I inspected the code and the glideinFrontend's structure is

main()
  spawn()
     try # Service will exit on signal only.
        while 1
           spawn_iteration()
                spawn_group()

    finally: # We have been asked to terminate
        logSupport.log.info("Deadvertize my ads")
        spawn_cleanup(work_dir, frontendDescript, groups, frontendDescript.data['FrontendName'], mode)

def spawn_group(work_dir, group_name, action):
    command_list = [sys.executable, os.path.join(STARTUP_DIR, "glideinFrontendElement.py"), str(os.getpid()),
                    work_dir,  group_name, action]
    child = subprocess.Popen(command_list, shell=False, stdout=subprocess.PIPE, stderr=subprocess.PIPE)
    return child

When glideinFrontend catches a SIGHUP signal, it will raise an exception.
Inside spawn(), the execution will break out of the while loop immdiately
and fall into the finally block which will run spawn_cleanup() which will deadvertize classads.
What about the children glideinFrontendElement?
My guess is when the thread breaks out of the while loop, even if there are some children processes(glideinFrontendElement),
they will simply exit when their mission is over.
This guess is based on the fact that when we issue the stop to the init script, SIGTERM/SIGQUIT will be sent
and this flow follows the same path where the code will break out of the while loop of spawn() and
enter the finally block in the same spawn(), i.e. there is no code that explicitly terminates the child processes.

2. second question was, when execution thread returns from reconfig_frontend back to glideinFrontend,
does it begin from the very start of the code so that it goes through a normal initiatlization?
the answer is yes, I observed the code starts from the beginning..

#6 Updated by HyunWoo Kim almost 3 years ago

Today, I have been struggling with a question of what if reconfig_frontend fails for any reason.
In sl6 case, when we do
service gwms-frontend reconfig
we can see the messages on the terminal that will say that the reconfig process went wrong
and the process started again with the same old configuration.
This way, we at least know that the reconfig failed and we are still using the same old configuration.
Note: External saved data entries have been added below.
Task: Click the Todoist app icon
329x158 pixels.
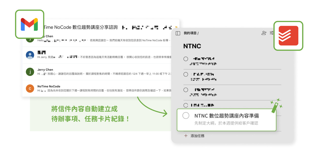Action: coord(288,36)
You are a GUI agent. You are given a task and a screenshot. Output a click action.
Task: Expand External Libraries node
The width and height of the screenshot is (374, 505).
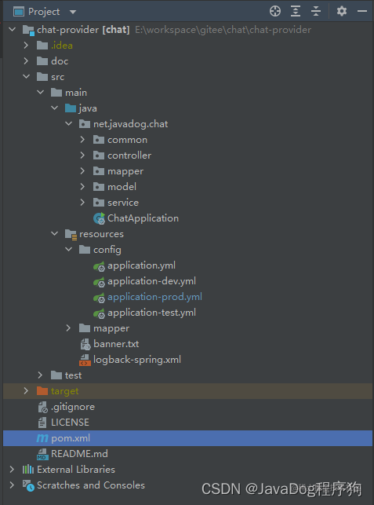coord(12,470)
But in sl7 case, when we use systemctl command for the reconfig,
we are not going to use reconfig function of gwms-frontend.
Instead the structure will be:
in /etc/systemd/system/gwms-frontend.service will have

[Service]
Type=forking
ExecStart=/usr/sbin/gwms-frontend start
ExecStop=/usr/sbin/gwms-frontend stop
ExecReload=/bin/kill -HUP $MAINPID

Here $MAINPID is the pid of glideinFrontend.
When glideinFrontend receives this SIGHUP signal, it will invoke os.execv to become
/usr/sbin/reconfig_frontend which at the end will become glideinFrontend.
Here, when something happens during reconfig_frontend, we can still come back to glideinFrontend without exitting.
This way, glideinFrontend will still be running but with old configuration.
But problem is, systemctl reload gwms-frontend.service command will not produce any messages that say something went wrong during the reconfig.
And systemctl status gwms-frontend.service will not show anything either.
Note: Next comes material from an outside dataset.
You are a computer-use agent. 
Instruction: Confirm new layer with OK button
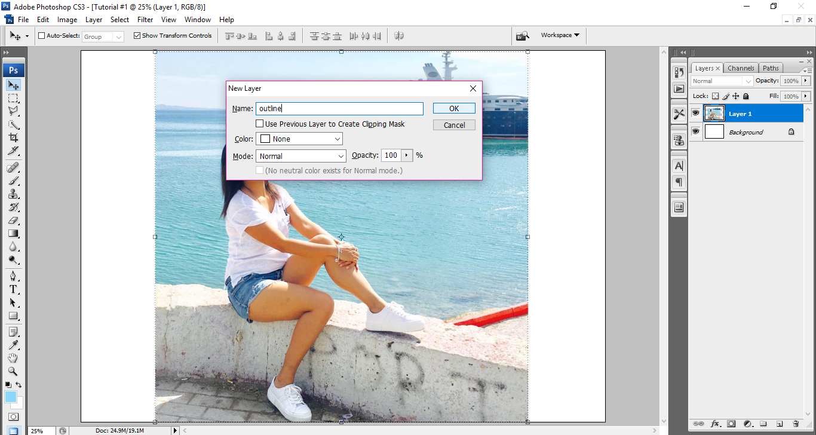pyautogui.click(x=454, y=108)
So, my proposal is, reconfig_frontend code should be modified only to have os.execv code at the end when successful
and we must leave all execepton codes so that it exits with an error code and does not go back to glideinFrontend,
i.e. it is equivalent to glideinFrontend stopping.
But a caveat is, systemctl reconfig will not produce any error message even in this case.
Users will notice that glideinFrotned is not running only if they check by using systemctl status command for example.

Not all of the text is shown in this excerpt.